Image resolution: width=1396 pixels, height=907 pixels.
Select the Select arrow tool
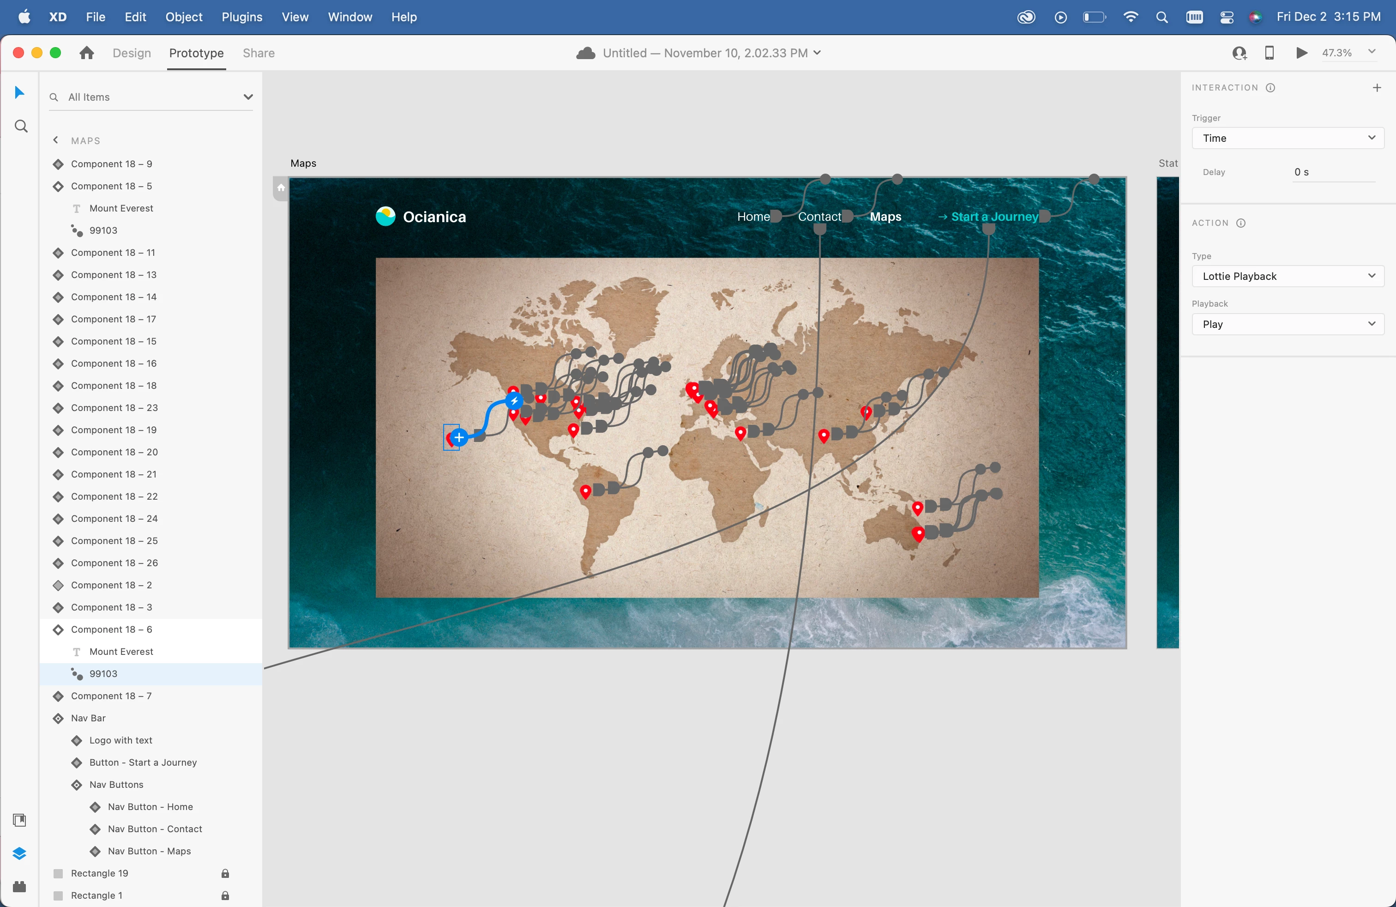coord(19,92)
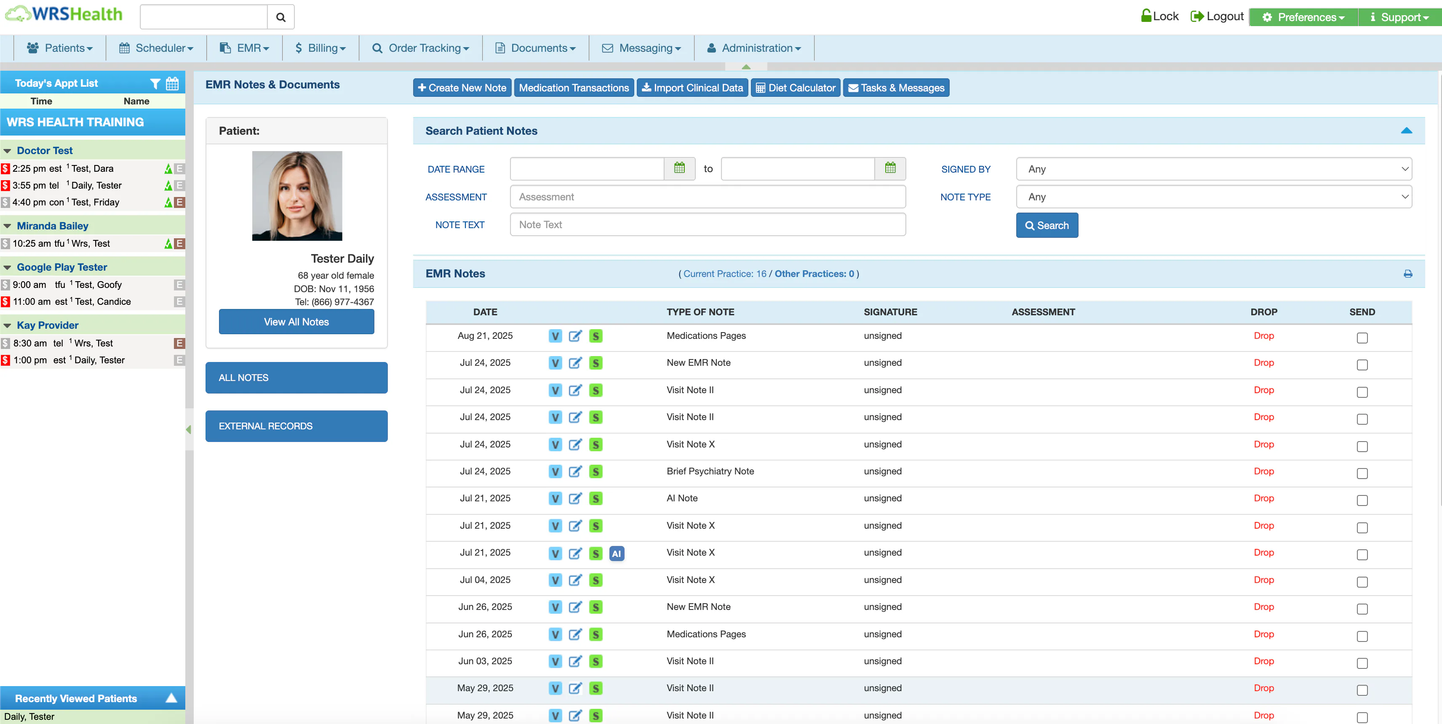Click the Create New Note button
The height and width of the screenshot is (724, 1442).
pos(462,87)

◆ ◆ ◆ ◆ ◆

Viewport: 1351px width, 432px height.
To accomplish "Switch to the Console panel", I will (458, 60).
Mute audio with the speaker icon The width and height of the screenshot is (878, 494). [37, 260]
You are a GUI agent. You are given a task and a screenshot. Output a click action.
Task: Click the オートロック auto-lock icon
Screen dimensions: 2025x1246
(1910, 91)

◆ ◆ ◆ ◆ ◆

Scan the listing above for the word "icon" and copy every line that holds it.

### Written solution
Mute audio with the speaker icon The width and height of the screenshot is (878, 494). [37, 260]
Task: Click the オートロック auto-lock icon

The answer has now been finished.